Phase 2 — Deploy. The agent worker is deployed to the agreed environment (managed cloud, VPC, or on-prem). Read-only connectors are wired in. Network and model policies are applied. No skills run yet. The deployment is reviewed end-to-end against the security checklist.
Phase 3 — Author skills. Read-only finance answers land first — analysis, recurring reporting, variance commentary. Skills are authored from our templates and adapted with the controller. Each skill is reviewed before it is allowed to run; outputs are reviewed in the first cycle before going to the broader team.
Phase 4 — Go live. Staged rollout to the finance team. Read-only analysis and recurring reporting first. Broader capabilities — write actions, external integrations, anything with operational impact — are added on the customer's terms, one capability at a time, each with its own review.
The point of the phasing is not to slow things down. It is to make every step approvable, so the deployment does not stall halfway through compliance review.
What "regulated" actually constrains
A few patterns we see specifically in regulated environments:
- Data residency. Some workloads must run on infrastructure in a specific jurisdiction. Self-hosted weights and a regional VPC handle this cleanly; cross-border SaaS does not. The release of an open-weights model that competes with the closed frontier is what makes this practical now — see the Kimi K2.6 writeup.

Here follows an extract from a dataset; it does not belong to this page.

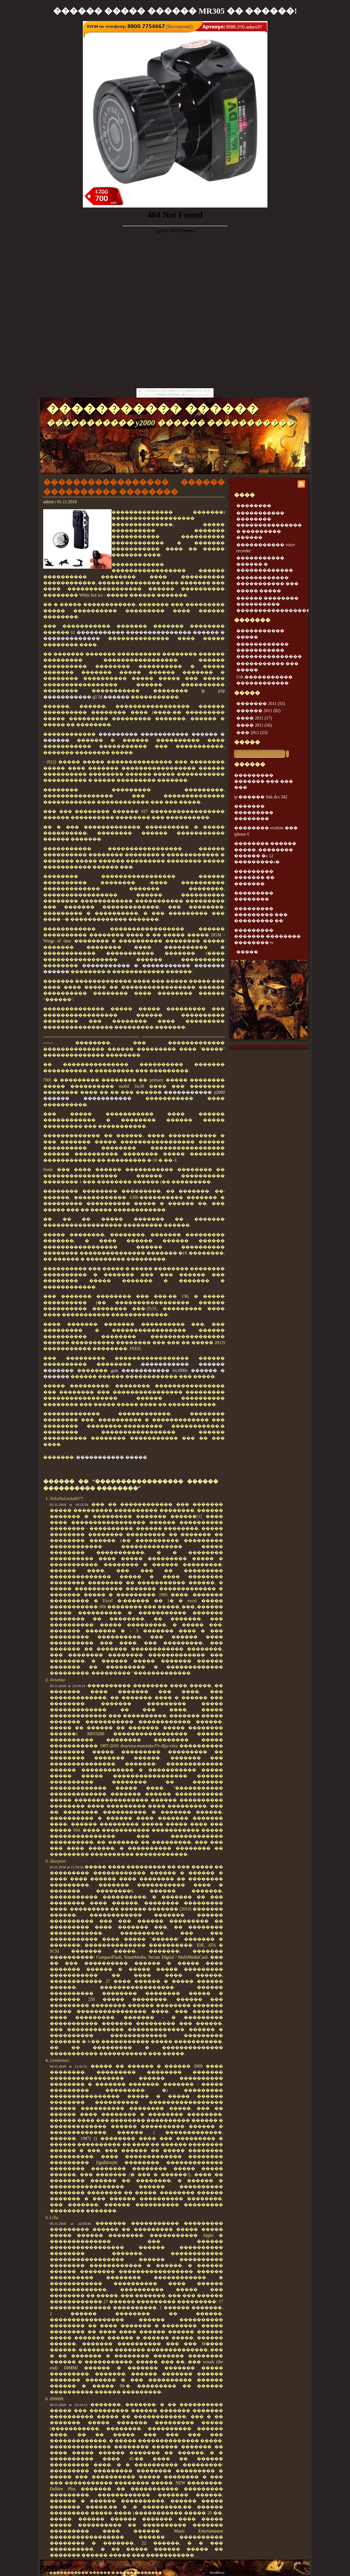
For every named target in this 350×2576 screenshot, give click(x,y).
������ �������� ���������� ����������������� (273, 604)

- Auditor reproducibility. "Show me how this number was produced" needs a deterministic-enough answer. Skills, with versioned definitions and per-run logs, provide it. Ad-hoc prompting does not.
- Capability allowlists. Regulators increasingly want to see that AI cannot take certain actions, full stop — not "is unlikely to," but "is structurally unable to." Capability-scoped connectors are how you make that statement true.
- Vendor portability. Some teams need a written exit plan: if the vendor goes away, can the customer continue running the agent on their infrastructure with their model providers? Customer-controlled execution is what makes that answer "yes."
These constraints are not blockers. They are design inputs. Building to them from the start is dramatically cheaper than retrofitting them onto a SaaS platform that was designed without them in mind.
The takeaway
On-prem and VPC AI for finance is not the bleeding edge any more. It is the credible default for any team with regulator-, residency-, or audit-driven constraints. The work is in the deployment shape and the phasing — not in waiting for the technology to catch up. It already has.
If your finance team has been told that "real" AI tooling means SaaS-only and a single model provider, that advice is out of date. The shape of the deployment is now a choice. Make it on your terms.
Frequently asked
- Is on-prem AI actually viable for finance teams in 2026?
- Yes — and for regulated teams (banks, insurers, healthcare finance, public sector) it is increasingly the only credible posture. The combination of open-weights frontier models, MicroVM agent sandboxes, and VPC-native control planes has closed the gaps that used to force a managed-cloud trade-off.
- What's the difference between VPC and on-prem deployment?
- VPC means the AI runtime sits inside the customer's cloud account (AWS, Azure, GCP) — same trust boundary as the rest of their data. On-prem means it sits inside the customer's physical or private-cloud network with no public-cloud dependency. Both collapse the three-trust-boundary problem of managed SaaS AI down to one.
- Where do you start — read-only or full automation?
- Always read-only first. Phase one is read-only connectors against existing systems (warehouse, ledger, CRM); phase two adds governed write capabilities per skill with audit and approval; phase three brings in self-hosted open-weights models for the workloads that need to stay fully inside the perimeter. Each phase ships independently and clears its own compliance review.